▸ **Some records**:
◇ ◇ ◇ ◇ ◇

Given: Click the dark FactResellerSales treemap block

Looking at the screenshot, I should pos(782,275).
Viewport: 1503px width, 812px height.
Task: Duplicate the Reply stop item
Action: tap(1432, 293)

◇ ◇ ◇ ◇ ◇

▸ **Short problem**:
Extract every line of the listing above and reproduce each one without any change.

▸ **Completed task**:
Given: Click the dark FactResellerSales treemap block

Looking at the screenshot, I should pos(782,275).
Viewport: 1503px width, 812px height.
Task: Duplicate the Reply stop item
Action: tap(1432, 293)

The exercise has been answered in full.